Final Hit: Joint-Shaped Asteroid Traveled Millions of Years To Our Solar System

But the million-dollar question remains. If a joint-shaped asteroid like Oumuamua ever actually threatens Earth, could we prevent it from snuffing us out like the dinosaurs?

Science fiction author Stuart Hardwick recently told Quora that it would “depend on how large it is, what it was made of, and how much time we had to act.” For an object the size of Oumuamua, he suggests the most likely scenario would be a gravitational tractor.

“In this scheme, we need only build a fairly robust spacecraft, get it into the vicinity of the asteroid, and have it keep station for a few years. Given enough time, it will draw the asteroid toward it by a non-trivial amount—enough to avert disaster,” Hardwick said.

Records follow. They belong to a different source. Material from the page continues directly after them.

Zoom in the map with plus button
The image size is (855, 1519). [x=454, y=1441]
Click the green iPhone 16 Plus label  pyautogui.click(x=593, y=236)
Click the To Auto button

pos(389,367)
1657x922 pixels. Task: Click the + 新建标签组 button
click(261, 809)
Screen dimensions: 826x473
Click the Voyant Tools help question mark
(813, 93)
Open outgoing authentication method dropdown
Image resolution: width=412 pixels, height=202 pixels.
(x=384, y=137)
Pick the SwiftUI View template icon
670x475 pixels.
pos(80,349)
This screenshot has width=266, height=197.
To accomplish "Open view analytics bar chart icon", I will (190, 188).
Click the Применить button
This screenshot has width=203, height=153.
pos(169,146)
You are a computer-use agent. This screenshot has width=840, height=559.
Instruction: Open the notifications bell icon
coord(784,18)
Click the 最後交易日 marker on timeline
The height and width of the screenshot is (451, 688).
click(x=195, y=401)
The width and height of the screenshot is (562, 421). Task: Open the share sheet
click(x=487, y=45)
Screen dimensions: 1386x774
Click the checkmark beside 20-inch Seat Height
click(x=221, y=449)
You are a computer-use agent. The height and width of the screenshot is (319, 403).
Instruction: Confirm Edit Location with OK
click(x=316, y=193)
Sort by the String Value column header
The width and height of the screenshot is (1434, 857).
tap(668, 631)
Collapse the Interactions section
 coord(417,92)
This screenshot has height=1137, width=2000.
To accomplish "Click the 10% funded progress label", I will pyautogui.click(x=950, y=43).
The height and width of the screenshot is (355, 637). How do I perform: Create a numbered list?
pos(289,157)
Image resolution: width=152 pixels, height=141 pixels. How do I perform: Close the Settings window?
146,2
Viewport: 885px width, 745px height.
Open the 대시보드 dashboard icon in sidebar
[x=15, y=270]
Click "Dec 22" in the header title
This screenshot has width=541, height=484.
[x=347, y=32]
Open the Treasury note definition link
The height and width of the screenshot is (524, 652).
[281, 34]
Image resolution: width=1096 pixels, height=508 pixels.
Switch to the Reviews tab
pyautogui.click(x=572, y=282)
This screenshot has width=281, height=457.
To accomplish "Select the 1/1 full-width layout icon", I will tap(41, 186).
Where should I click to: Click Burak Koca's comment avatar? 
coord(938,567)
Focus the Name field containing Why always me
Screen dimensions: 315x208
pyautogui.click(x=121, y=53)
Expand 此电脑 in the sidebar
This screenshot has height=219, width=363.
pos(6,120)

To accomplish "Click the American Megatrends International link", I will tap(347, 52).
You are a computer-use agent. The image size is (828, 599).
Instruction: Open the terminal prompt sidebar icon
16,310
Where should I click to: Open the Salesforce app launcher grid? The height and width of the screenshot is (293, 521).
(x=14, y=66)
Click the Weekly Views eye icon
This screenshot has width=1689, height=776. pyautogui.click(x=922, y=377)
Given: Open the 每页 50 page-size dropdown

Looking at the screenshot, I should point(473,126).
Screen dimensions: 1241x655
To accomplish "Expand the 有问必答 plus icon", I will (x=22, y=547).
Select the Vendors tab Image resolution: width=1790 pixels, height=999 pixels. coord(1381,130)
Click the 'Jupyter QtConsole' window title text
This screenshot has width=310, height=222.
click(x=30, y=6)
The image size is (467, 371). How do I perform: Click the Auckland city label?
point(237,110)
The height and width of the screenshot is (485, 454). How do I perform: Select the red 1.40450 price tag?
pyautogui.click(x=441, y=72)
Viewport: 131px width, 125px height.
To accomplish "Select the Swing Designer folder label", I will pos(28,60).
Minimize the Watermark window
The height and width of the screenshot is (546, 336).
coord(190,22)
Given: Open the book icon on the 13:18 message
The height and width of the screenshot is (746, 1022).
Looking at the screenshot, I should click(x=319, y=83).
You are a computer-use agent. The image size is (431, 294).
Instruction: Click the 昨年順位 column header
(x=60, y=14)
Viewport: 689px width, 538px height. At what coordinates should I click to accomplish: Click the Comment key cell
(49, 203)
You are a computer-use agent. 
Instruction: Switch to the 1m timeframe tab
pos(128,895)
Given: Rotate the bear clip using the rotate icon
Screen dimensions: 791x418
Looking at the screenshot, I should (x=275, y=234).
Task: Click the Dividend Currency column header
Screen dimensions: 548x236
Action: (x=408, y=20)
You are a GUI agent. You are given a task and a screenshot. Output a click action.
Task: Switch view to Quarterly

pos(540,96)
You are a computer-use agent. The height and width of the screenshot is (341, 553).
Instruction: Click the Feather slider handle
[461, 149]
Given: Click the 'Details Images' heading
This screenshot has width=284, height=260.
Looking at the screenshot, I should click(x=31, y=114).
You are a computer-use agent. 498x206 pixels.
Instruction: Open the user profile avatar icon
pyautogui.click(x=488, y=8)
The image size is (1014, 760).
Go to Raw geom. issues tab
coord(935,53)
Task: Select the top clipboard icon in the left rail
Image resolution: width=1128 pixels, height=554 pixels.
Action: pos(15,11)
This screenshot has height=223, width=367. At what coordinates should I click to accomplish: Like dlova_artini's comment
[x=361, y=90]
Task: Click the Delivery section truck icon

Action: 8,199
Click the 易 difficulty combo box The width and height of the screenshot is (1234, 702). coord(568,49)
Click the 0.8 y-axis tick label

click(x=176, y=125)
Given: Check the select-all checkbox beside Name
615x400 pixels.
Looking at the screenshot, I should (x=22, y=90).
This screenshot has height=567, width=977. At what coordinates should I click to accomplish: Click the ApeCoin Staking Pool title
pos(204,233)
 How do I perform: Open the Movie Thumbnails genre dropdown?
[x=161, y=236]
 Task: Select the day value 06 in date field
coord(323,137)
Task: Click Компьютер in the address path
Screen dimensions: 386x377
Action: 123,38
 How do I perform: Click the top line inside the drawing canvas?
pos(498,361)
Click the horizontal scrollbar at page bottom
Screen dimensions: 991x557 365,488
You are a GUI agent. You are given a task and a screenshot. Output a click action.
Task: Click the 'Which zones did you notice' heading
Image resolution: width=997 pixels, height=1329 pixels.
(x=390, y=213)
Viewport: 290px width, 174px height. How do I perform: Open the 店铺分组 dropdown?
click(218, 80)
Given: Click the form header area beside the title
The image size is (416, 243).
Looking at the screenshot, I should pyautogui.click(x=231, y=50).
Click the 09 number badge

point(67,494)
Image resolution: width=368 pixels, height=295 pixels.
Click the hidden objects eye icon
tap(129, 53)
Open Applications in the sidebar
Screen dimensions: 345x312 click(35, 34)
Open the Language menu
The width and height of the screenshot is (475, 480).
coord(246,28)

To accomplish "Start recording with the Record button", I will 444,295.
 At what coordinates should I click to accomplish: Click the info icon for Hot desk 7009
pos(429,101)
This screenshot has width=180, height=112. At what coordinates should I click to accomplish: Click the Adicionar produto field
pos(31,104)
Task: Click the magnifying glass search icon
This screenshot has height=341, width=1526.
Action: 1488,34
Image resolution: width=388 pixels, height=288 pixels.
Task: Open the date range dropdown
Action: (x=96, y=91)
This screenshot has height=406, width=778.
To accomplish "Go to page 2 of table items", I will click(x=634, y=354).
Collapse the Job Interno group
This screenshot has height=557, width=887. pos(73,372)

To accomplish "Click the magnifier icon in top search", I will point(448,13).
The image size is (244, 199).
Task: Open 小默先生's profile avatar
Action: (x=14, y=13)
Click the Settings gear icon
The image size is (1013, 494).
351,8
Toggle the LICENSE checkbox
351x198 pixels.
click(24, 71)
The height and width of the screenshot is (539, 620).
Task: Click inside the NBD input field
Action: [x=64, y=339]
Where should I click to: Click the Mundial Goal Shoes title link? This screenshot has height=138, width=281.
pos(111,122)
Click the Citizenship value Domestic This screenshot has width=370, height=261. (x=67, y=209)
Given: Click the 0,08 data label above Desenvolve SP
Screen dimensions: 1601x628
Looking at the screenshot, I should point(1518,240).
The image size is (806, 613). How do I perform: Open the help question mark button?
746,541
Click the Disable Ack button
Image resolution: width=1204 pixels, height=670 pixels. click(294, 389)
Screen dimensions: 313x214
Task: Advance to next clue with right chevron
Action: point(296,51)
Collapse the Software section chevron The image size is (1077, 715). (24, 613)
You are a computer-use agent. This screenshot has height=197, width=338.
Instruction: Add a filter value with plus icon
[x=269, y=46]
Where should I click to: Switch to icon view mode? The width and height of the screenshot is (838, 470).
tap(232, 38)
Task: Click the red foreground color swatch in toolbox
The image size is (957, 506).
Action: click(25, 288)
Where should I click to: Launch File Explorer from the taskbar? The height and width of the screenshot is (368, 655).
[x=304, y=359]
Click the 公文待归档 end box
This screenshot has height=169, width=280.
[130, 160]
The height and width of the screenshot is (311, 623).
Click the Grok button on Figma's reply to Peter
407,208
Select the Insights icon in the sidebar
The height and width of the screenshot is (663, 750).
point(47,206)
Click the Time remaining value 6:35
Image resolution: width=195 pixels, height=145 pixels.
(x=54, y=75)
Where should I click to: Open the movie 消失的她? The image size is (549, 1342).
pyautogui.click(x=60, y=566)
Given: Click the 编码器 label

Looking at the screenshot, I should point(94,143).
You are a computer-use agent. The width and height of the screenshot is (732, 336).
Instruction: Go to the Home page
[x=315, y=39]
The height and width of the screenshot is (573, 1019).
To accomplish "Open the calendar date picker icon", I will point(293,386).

“The difficulty, of course, is that the spacecraft must remain on the job for a very long time, and while it might utilize sunlight or a radio thermoelectric generator for power and rely on highly efficient ion or plasma thrusters for station keeping, it will still have to get into the object’s orbit years, decades, or centuries ahead of time, and that poses a serious problem,” he continued. “We cannot always predict orbits with the required precision, sufficiently far in advance. Indeed, we also need a few years to design and build the tractor spacecraft, and we need to know with certainty that we are at risk in order to get funding for that.”

For a larger asteroid, Hardwick indicates that we would probably have to lean on the savagery of a nuclear weapon.

If that ever happens, we’re all going to need an asteroid-sized joint to get us through the madness.